Sustainability in its broadest terms is having the ability to operate at a certain level on an ongoing basis. It however, must not come at the cost of depleting the natural resources on which the operation, in Huon’s case, farming, relies.
It is good practice to be a sustainable company. Aquaculture relies on the health of the water and waterways—healthy waterways means healthy stock and in turn, a healthy business.
Huon’s operations are closely monitored to ensure that nutrient outputs are within acceptable mandated limits. In times where Huon has felt that the balance between waterway health and fish growth was off kilter, we have taken action. The case and management with Macquarie Harbour is a prime example.
It has always been Huon’s position that engagement and disclosure is the only way to build and develop a sustainable business.

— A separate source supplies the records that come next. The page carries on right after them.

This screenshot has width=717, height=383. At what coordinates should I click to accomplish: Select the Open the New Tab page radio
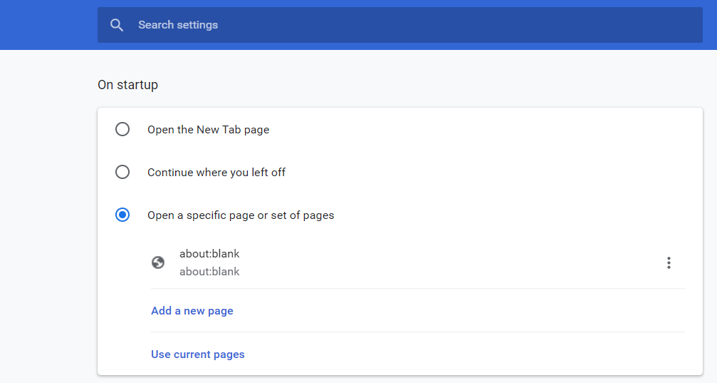[x=122, y=130]
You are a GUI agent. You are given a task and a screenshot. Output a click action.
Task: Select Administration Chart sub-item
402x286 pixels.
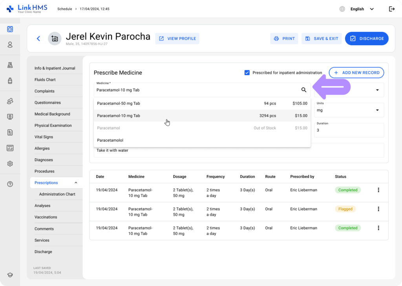pos(57,194)

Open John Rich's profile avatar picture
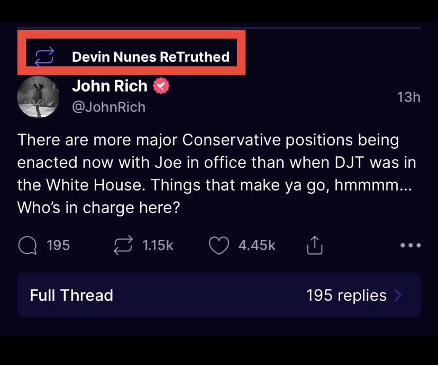38,97
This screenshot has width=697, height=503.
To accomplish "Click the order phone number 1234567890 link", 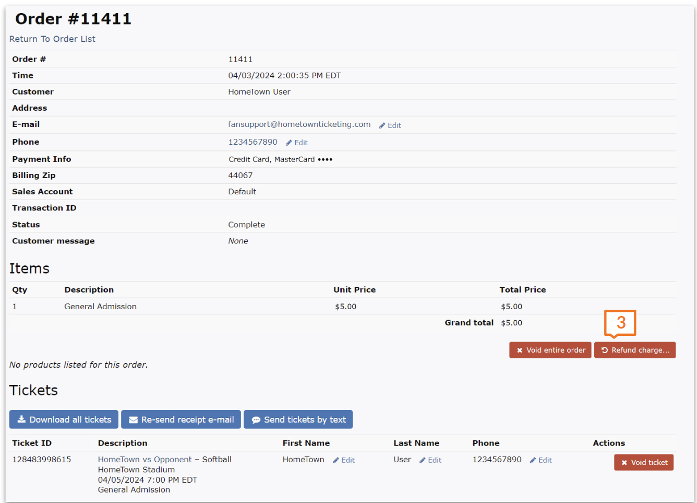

Huon conducts regular sea floor monitoring under its pens and at 35m compliance points around pens in accordance with EPA requirements. All footage is provided to the EPA and Huon has also chosen to make footage publicly available – see footage from Storm Bay in March 2022 – beneath pen 1, beneath pen 2 and at the 35m compliance point.

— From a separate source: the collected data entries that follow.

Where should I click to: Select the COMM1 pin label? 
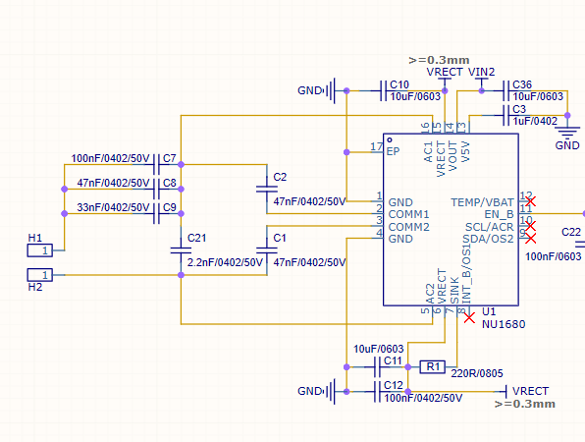408,214
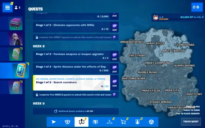Select the active Quests tab icon
The image size is (205, 128).
pos(81,122)
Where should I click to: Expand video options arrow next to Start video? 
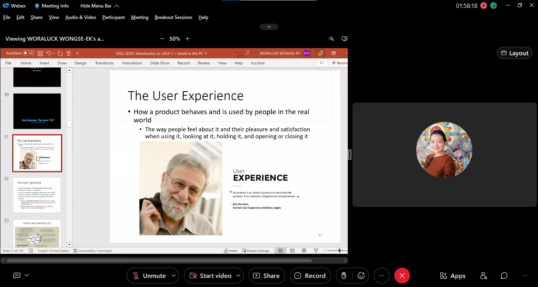point(238,276)
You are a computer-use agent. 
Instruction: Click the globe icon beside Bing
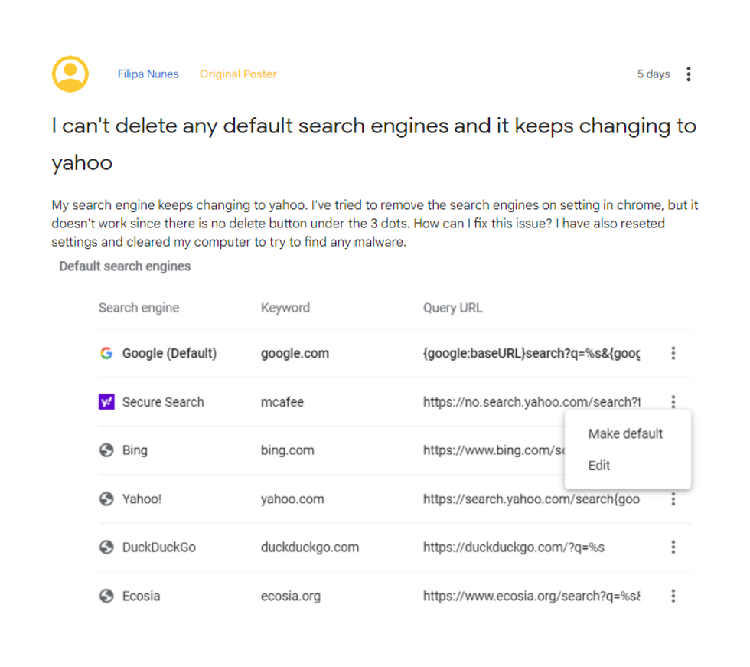pyautogui.click(x=106, y=450)
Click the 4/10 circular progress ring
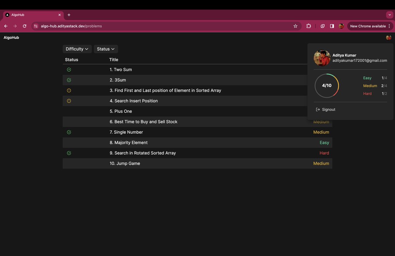This screenshot has height=256, width=395. pyautogui.click(x=327, y=85)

At Huon we are always finding more ways to be transparent in our dealings. This is why we developed and rolled out our online interactive Sustainability Dashboard in 2014. At the time of its launch, the Dashboard was the first of its kind across the worldwide agribusiness industry.

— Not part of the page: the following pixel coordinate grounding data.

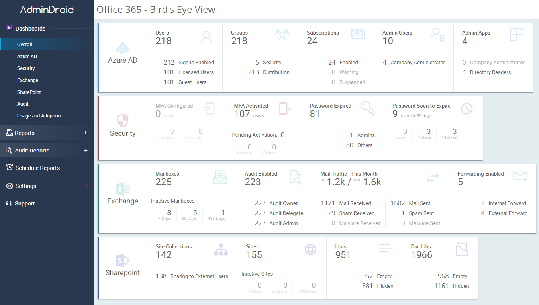This screenshot has height=305, width=539.
Task: Expand the Reports menu plus sign
Action: (x=86, y=133)
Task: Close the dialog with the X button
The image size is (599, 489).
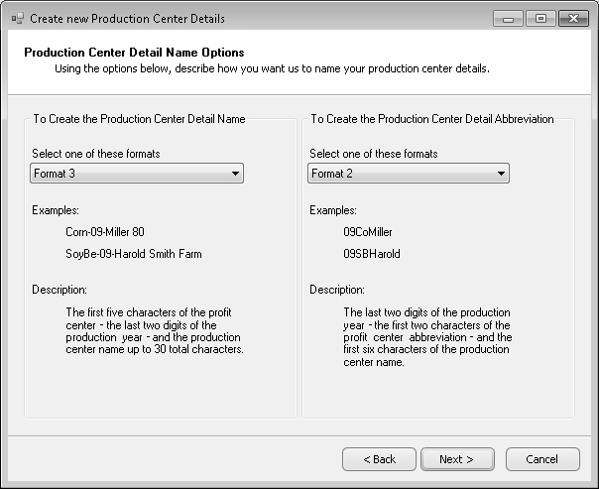Action: click(573, 18)
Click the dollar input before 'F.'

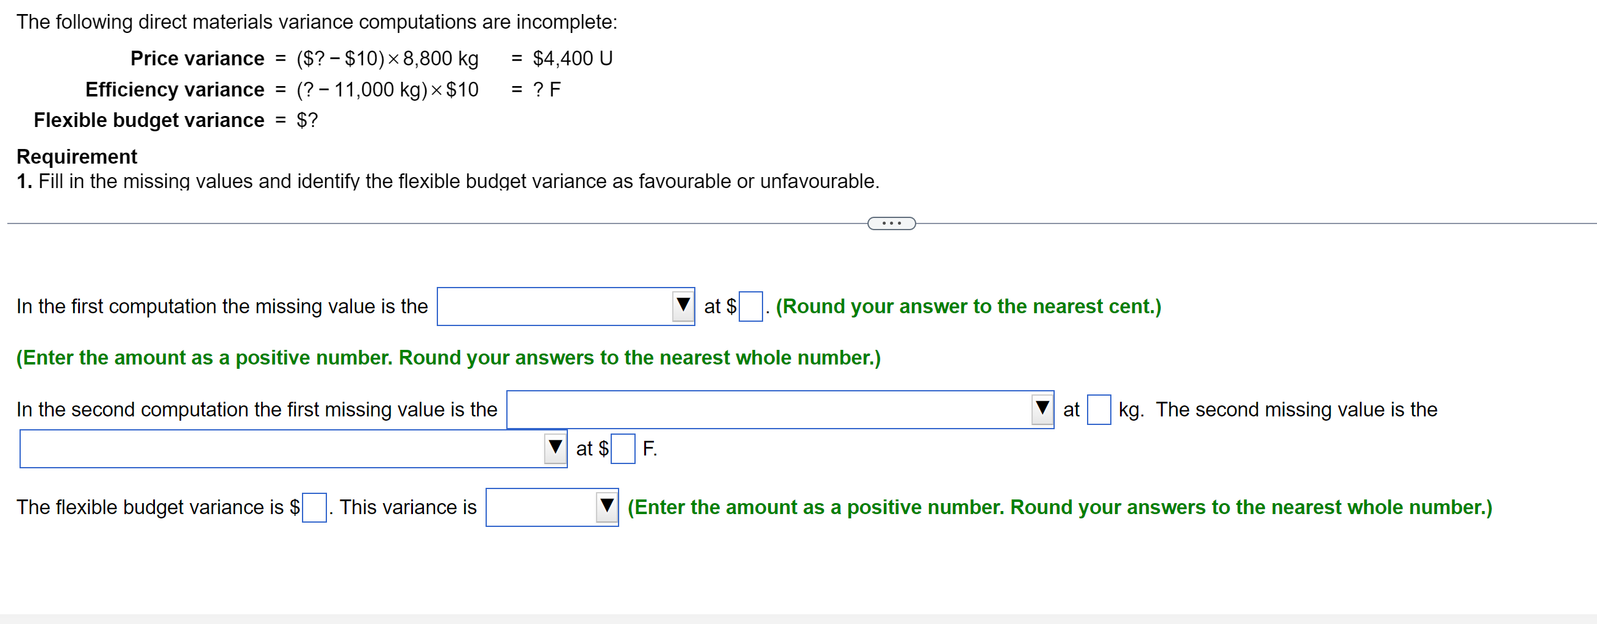click(621, 448)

The information housed on the Dashboard was, and still is, informed both through community engagement, and in response to frequently asked questions.
The Dashboard has been through several iterations with each new version building upon the previous. For example, the 2016 Senate Inquiry demonstrated that people wanted more information around seabed health. This led to a series of videos being uploaded the following year, showing each farming region in pre, full stocking and fallow.
Over time, Huon has also used the Dashboard to publish information relevant to key stakeholders including auditors for various certifications.
Today, data presented on the Dashboard includes wildlife interactions, temperature and dissolved oxygen data, company performance statistics, employee figures, and research spend.
In recognition of our commitment to real-time data reporting, our Dashboard recently took out the inaugural Contribution to Sustainable Development or Protection of the Environment award at the 2019 TasICT awards.
Recycled pipe and a salmon skin pet treat
At Huon, we have a whole-of-fish philosophy, which is why we have a role responsible for finding uses for our by-products. By-product innovation has many benefits to Huon, most notably reducing our wastage and increasing our sustainability. In addition, it supports other businesses through providing them with a cheap and sustainable resource to harness.
By-products at Huon are essentially the leftover materials from first-grade products, as well as non-organic materials that are no longer usable. These include (but are not limited to) salmon skins, salmon heads and frames, off cuts and hatchery water and sludge (left over post-water filtration), old ropes and pipes.
Before the addition of this role, much of Huon’s fish waste was destined to be landfill. As any gardener knows, food waste should be composted so that it can breakdown and be available to the organisms in the soil—a process that doesn’t happen easily in landfill.
Today, these by-products are harnessed to create pet food, pet treats, compost, to irrigate on farmland and in the case of ropes and pipes, donated to employees, community groups and local schools.